One of the things you learn as a film critic is to always hedge your bets. Which is why, six years ago this month, I called ‘Casino Royale’ “possibly the best Bond movie ever!” Thank goodness for the word “possibly.”
In the 50 years since James Bond first hit the big screen in “Dr. No” there have been 22 official films in the series, each one contributing SOMETHING to the legendary life of 007. This week, film #23 takes a little bit of everything that makes the Bond series great and rolls it up into a perfect holiday package called “Skyfall.”
A member of a terrorist organization has stolen a hard drive from a secured lap top. The hard drive contains the true names of every undercover NATO agent in the world and their release. Tracked down by MI6 agent James Bond, the baddie runs, soon finding himself in a motorcycle chase. Across the tile roofs of the city. As the chase continues on top of a high speed train, Bond’s partner in espionage, Eve (Naomie Harris) takes aim at the two on top of the train through the scope of her rifle. Afraid to shoot for fear of hitting Bond she is snapped back to reality by the stern voice of M (Dench) in her earpiece, commanding her to “take the shot!” Cue the opening credits.
After the step back that was 2008’s “Quantum of Solace” (though in defense of the film it should be noted that, due to the writer’s strike, a completed script was never delivered), Bond and all the members of Her Majesty’s Secret Service return in a film that skillfully balances the old school workings of past 007 adventures with the futuristic world of 21st century cyber terrorism. From the title song, performed in the style of the great Shirley Bassey by this generations great songstress, Adele, to the reintroduction of Q to a ride in the classic Aston Martin DB5 from “Goldfinger,” there is plenty in “Skyfall” to take fans down memory lane. The great reminders of the present day begin with Daniel Craig. In my review of “Casino Royale” I noted that his performance was exactly the way I imagined when I read the original Ian Flemming novels. While Sean Connery will always be the first (and the best) Bond, in the span of three films Craig has made the character his own. I would not want to be the actor to assume the role from him 15 years from now (Craig just turned 44 – Roger Moore was 57 when he did his last Bond film, “A View to a Kill”). Also strong are two Oscar winners – Dench as 007’s boss, M, and Bardem as Silva, a former MI6 agent seeking revenge on M for what he feels was her betrayal. With a head of bleached blonde hair Bardem seems to be channeling Raul Julia from “The Adams Family.” But in a really creepy way that makes him one of the most memorable villains in the series history.
Action-wise the film is among the best of the year.
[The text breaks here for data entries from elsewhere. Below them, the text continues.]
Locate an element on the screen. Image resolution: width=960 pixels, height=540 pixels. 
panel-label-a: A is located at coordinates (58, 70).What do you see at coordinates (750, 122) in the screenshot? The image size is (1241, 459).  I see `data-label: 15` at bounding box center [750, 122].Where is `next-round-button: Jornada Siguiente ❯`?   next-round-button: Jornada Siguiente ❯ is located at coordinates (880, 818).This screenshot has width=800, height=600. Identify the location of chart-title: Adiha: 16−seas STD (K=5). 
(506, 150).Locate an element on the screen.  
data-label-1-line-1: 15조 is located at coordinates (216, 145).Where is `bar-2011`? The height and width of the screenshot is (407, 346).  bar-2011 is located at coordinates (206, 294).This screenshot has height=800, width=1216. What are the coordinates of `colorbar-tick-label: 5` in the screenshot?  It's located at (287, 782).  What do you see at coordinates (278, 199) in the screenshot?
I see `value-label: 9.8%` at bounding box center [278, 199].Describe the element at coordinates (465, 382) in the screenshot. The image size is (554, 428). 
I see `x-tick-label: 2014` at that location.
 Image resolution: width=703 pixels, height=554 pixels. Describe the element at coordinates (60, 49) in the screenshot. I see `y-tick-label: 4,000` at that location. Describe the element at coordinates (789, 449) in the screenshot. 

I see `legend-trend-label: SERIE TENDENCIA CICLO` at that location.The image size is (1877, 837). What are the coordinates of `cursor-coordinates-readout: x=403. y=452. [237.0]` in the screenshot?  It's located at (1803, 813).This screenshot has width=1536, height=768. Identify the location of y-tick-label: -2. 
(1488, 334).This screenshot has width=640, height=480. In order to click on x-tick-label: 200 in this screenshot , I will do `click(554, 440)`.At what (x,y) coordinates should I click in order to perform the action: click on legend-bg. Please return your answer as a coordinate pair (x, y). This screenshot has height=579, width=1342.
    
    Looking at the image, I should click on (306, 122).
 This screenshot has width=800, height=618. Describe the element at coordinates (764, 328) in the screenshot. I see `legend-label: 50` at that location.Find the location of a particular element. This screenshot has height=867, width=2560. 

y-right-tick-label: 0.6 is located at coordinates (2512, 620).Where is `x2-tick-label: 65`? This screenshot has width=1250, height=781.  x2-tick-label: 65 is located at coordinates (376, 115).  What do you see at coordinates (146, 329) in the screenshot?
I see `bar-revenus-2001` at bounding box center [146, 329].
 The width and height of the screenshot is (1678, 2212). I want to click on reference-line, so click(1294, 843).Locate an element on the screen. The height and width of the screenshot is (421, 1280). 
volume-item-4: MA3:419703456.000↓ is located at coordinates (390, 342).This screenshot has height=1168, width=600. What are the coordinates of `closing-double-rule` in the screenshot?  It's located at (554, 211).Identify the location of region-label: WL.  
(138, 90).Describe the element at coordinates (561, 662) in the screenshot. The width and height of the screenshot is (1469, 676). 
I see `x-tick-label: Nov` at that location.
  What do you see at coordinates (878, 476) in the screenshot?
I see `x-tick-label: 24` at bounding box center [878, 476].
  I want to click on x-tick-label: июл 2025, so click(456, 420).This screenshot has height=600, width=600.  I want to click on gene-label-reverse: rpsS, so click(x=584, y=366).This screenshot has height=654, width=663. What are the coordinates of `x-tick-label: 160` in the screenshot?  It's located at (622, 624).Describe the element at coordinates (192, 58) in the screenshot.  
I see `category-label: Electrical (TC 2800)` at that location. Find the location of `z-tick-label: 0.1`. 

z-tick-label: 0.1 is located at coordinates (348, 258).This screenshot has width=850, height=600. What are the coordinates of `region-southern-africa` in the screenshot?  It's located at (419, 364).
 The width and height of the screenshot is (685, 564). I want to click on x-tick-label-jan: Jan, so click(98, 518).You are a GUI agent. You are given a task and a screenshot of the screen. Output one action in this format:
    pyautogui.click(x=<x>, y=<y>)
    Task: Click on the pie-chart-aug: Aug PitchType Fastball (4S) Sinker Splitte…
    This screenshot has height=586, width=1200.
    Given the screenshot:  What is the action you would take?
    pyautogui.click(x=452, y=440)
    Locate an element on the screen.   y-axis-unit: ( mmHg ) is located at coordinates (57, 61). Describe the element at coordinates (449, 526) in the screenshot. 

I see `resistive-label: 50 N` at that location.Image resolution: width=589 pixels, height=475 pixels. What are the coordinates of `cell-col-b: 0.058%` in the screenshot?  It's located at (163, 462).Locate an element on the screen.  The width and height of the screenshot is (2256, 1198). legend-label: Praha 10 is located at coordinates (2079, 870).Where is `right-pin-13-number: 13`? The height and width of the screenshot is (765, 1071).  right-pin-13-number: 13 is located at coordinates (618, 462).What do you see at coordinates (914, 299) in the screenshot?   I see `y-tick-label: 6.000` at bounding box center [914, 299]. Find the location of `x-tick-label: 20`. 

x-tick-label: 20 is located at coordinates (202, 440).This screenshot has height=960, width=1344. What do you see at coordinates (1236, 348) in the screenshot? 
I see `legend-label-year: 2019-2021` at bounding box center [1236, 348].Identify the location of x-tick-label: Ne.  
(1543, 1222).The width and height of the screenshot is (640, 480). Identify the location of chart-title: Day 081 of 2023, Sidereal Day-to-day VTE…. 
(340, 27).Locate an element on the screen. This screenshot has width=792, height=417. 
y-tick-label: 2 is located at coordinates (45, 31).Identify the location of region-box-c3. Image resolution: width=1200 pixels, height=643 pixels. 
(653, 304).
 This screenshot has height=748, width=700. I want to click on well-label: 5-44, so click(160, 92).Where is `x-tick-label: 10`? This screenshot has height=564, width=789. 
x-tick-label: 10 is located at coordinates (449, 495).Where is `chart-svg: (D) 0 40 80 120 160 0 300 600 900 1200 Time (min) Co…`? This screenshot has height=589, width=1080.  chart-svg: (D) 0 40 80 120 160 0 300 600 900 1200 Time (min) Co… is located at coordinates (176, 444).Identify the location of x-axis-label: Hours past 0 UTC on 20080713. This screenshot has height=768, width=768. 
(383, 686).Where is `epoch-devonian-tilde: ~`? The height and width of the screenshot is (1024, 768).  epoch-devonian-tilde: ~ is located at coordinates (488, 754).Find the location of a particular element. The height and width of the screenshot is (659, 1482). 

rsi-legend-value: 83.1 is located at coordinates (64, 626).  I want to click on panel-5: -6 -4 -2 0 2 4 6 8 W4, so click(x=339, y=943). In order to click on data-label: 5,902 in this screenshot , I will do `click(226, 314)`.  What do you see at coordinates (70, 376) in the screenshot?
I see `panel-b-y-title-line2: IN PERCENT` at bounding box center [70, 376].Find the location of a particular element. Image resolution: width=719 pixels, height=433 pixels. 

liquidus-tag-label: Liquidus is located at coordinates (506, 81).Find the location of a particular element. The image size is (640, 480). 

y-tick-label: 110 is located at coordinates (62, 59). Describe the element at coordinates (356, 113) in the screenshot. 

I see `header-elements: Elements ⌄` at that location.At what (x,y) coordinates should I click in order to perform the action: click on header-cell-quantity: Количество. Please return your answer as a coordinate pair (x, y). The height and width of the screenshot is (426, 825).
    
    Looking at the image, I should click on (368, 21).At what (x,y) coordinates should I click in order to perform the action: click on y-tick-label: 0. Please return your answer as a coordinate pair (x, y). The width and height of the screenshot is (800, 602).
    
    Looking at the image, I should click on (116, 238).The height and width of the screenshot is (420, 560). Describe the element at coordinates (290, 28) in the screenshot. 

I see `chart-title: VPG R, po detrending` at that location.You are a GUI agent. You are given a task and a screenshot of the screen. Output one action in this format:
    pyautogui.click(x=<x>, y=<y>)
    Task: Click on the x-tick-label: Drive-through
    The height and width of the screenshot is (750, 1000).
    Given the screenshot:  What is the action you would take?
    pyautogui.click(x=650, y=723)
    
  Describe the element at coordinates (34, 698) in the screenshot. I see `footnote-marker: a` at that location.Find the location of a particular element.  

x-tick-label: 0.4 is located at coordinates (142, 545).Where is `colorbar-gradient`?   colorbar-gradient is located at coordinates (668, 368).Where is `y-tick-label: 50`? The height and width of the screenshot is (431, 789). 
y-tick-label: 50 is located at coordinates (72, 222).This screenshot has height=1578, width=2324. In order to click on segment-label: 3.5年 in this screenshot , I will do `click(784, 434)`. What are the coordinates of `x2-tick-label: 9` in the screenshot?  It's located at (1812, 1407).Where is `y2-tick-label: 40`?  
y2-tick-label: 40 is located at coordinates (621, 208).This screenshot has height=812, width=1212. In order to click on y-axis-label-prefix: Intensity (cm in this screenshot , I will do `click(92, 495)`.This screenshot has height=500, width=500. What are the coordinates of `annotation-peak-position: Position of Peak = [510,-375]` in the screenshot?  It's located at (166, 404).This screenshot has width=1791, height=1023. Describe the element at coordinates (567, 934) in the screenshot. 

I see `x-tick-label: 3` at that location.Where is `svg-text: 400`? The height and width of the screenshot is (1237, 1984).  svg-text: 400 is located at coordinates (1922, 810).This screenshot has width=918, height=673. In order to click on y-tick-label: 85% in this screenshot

While director Mendes is best known for intense and personal dramas (“Revolutionary Road,” “American Beauty” for which he won the Best Director Oscar) he has also shown some flair for action and pacing in the past, most notably with “Road To Perdition,” the film that really introduced Craig to American audiences. As Bond makes his way across the globe the action follows, including a fierce hand to hand battle high above Shanghai, illuminated only by the constant neon glow of the skyscraper lights, a scene that is one of the highlights captured by cinematographer Roger Deakins, a long time collaborator with the Coen Brothers.